*Required action*
Would you transcribe only the lines below, from the one containing "Click the ALLIES section label" through the end of the material, exactly and with no pictures?

*Given information*
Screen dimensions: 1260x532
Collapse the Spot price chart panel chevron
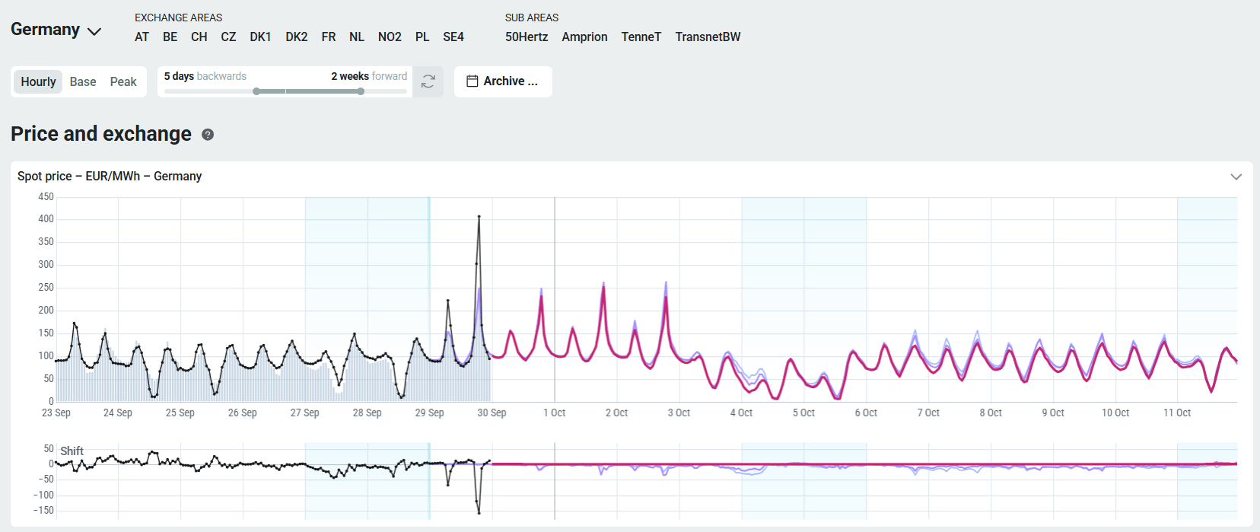(1236, 177)
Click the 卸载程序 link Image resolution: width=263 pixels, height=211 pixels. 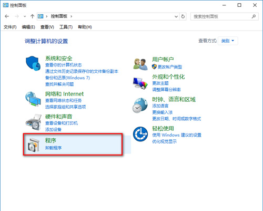(x=53, y=148)
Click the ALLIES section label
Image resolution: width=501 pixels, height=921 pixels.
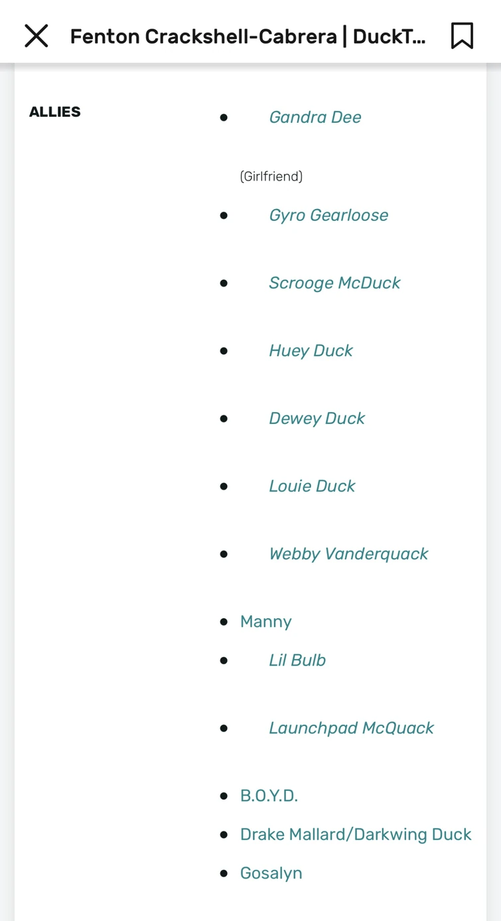(55, 111)
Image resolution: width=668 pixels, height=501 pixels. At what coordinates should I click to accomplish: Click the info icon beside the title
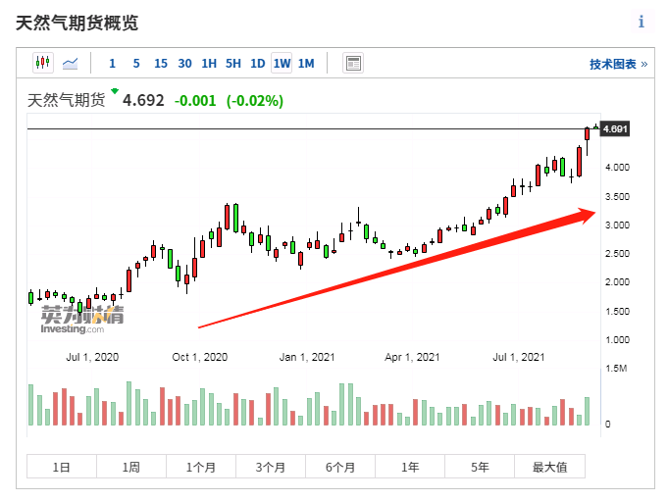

*Written solution*
Click the ALLIES section label
Image resolution: width=501 pixels, height=921 pixels.
(55, 111)
Image resolution: width=668 pixels, height=501 pixels. At what coordinates should I click to accomplish: Click the info icon beside the title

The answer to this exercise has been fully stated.